In Linux and other UNIX-like OSs, a small family of system calls is responsible for loading and executing programs, which is collectively referred to as exec. However, there isn’t actually a function named exec. Instead, there are variants for different combinations of arguments. The one we’ll be using is called execve, and it has the following signature:
| def execve(filename:CString, args:Ptr[CString], env:Ptr[CString]):Int |
execve takes all of its arguments as strings or arrays of strings. The first, path, is a string containing the relative path to the executable. The second, argv, short for argument vector, is a Ptr[CString], which is actually an array of strings containing the arguments to the executable as 0-terminated strings. The third, envp, short for environment pointer, is also a Ptr[CString], again pointing to an array of 0-terminated strings; however, in this case, each of the strings is of the form key=value. These strings conceptually form a Map[String, String], called the environment, which is typically used for passing named parameters and configuration to the program.

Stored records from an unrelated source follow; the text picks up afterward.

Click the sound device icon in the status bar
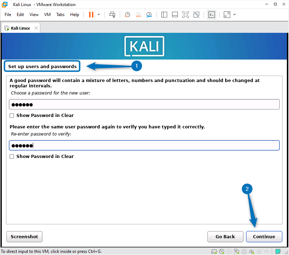pos(252,251)
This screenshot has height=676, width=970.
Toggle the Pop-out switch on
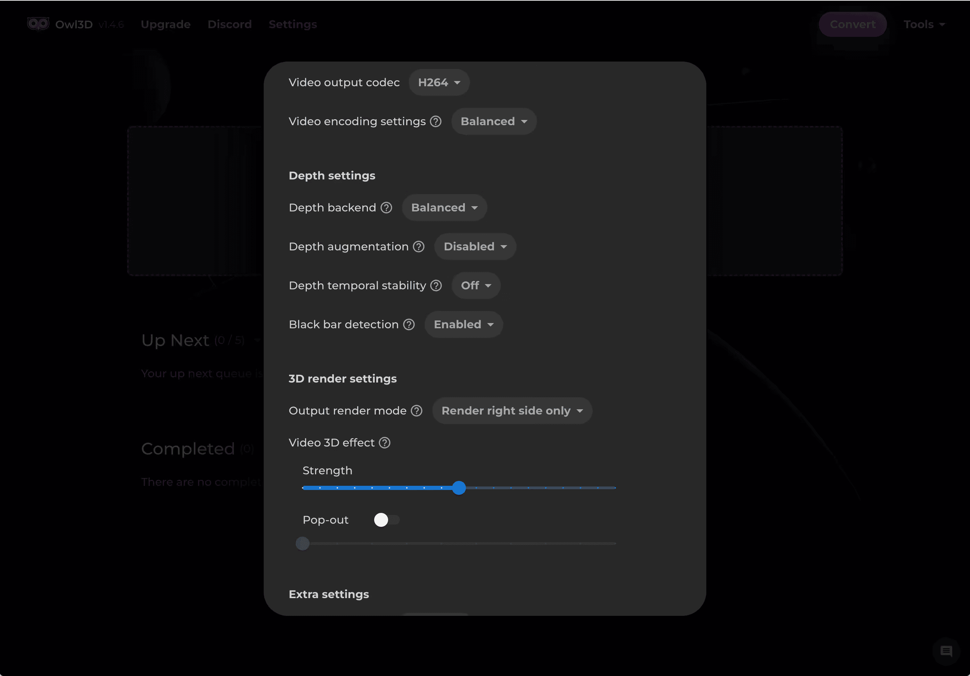point(386,520)
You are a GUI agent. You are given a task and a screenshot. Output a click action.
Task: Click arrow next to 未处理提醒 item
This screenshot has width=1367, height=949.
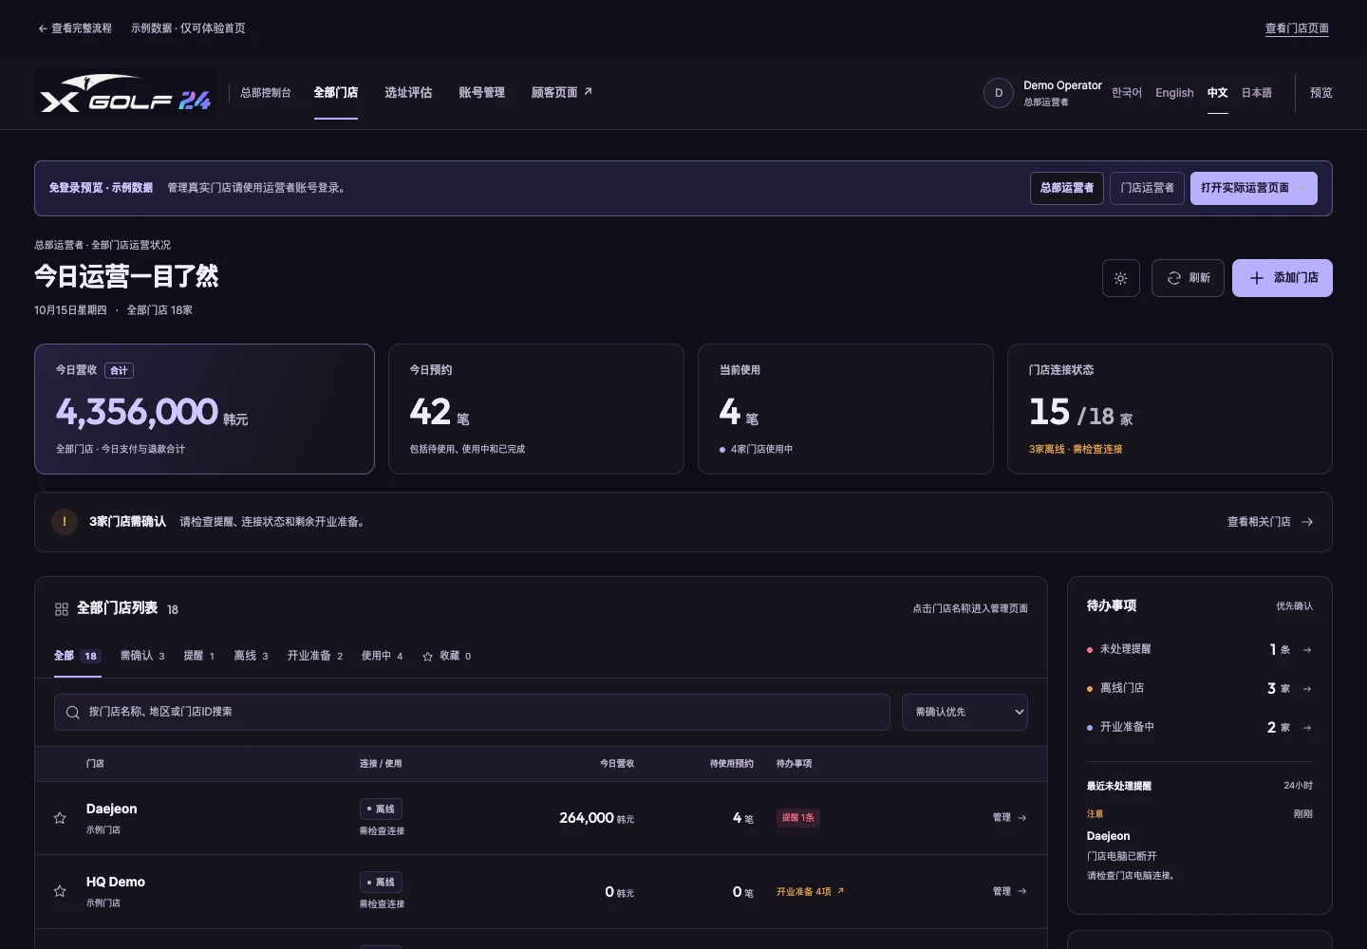[x=1307, y=650]
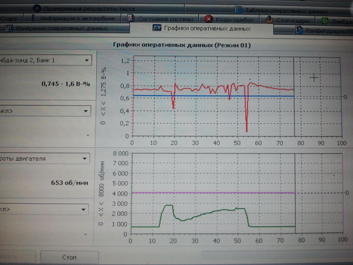Click the green icon at far right of tab row
The width and height of the screenshot is (353, 265).
[x=326, y=20]
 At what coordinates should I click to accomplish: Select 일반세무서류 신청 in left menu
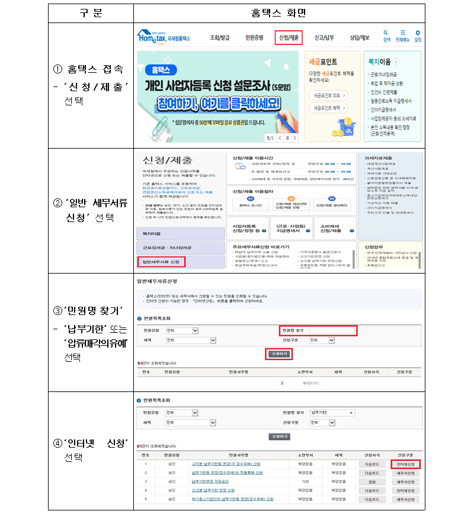[x=161, y=261]
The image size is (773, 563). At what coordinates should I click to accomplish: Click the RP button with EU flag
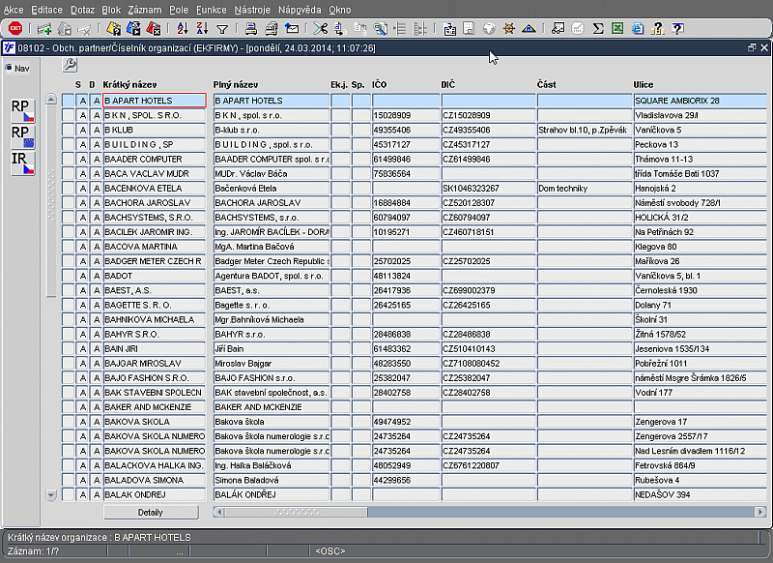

These arrays can be a bit tricky to construct, especially from an idiomatic Scala Seq[String], so let’s write a utility function to help us out. Two tricky parts can trip us up: one catch is that the the resulting array needs to have space for one more pointer than the number of strings in the Seq, which we’ll fill with a null pointer; that’s how execve will know it’s the end of the array. The other detail is that the first item in the array needs to be the path to the executable, again. But as long as we keep those constraints in mind, it won’t be too hard:
| def makeStringArray(args:Seq[String]):Ptr[CString] = { |
| val pid = unistd.getpid() |
| val size = sizeof[Ptr[CString]] * args.size + 1 |
| val dest_array = stdlib.malloc(size).asInstanceOf[Ptr[CString]] |
| val count = args.size |
| Zone { implicit z => |
| for ( (arg,i) <- args.zipWithIndex) { |
| val string_ptr = toCString(arg) |
| val string_len = string.strlen(string_ptr) |
| val dest_str = stdlib.malloc(string_len + 1).asInstanceOf[Ptr[Byte]] |
| string.strncpy(dest_str, string_ptr, arg.size + 1) |
| dest_str(string_len) = 0 |
| dest_array(i) = dest_str |
| () |
| } |
| () |
| } |
| dest_array(count) = null |
| for (j <- (0 to count)) { |
| } |
| dest_array |
| } |
With that taken care of, we can wrap it in a more idiomatic Scala Native style by accepting the arguments and environment as a Seq and a Map, respectively. Then we just need to be sure to format the environment variables like KEY=VALUE, and we’re good:
| def runCommand(args:Seq[String], env:Map[String,String] = Map.empty):Int = { |
| if (args.size == 0) { |
| throw new Exception("bad arguments of length 0") |
| } |
| Zone { implicit z => |
| val fname = toCString(args.head) |
| val arg_array = makeStringArray(args) |
| val env_strings = env.map { case (k,v) => s"$k=$v" } |
| val env_array = makeStringArray(env_strings.toSeq) |
| |
| val r = execve(fname, arg_array, env_array) |
| if (r != 0) { |
| val err = errno.errno |
| stdio.printf(c"error: %d %d\n", err, string.strerror(err) ) |
| throw new Exception(s"bad execve: returned $r") |
| } |
| } |
| ??? // This will never be reached. |
| } |
A catch, though, is one you’ll see if we write a simple program to try it out. We’ll simply run the ls command with no arguments:
| def main(args:Array[String]):Unit = { |
| println("about to exec") |
| runCommand(Seq("/bin/ls", "-l", ".")) |
| println("exec returned, we're done!") |
| } |
If we run this program, we see the following:
| $ ./target/scala-2.11/badexec-out |
| about to exec |
| total 16 |
| -rw-r--r-- 1 rwhaling staff 2623 Jan 20 10:44 bad_exec.scala |
| -rw-r--r-- 1 rwhaling staff 156 Jan 20 10:09 build.sbt |
| drwxr-xr-x 6 rwhaling staff 192 Jan 20 10:30 project |
| drwxr-xr-x 5 rwhaling staff 160 Jan 20 10:36 target |
Our program appears to successfully run the ls command, but the final println, exec returned, we’re done!", never appeared.
What could have gone wrong? The answer is a subtlety of the exec functions, and it’s best to reproduce the note from the manual in full:
“execve() does not return on success, and the text, initialized data, uninitialized data (bss), and stack of the calling process are over‐written according to the contents of the newly loaded program.”
What this means is that if execve executes successfully, the state of our program is completely obliterated and replaced with the new program. execve never returns, because once the new program begins running, there’s nowhere for it to return to. Our calling program is gone.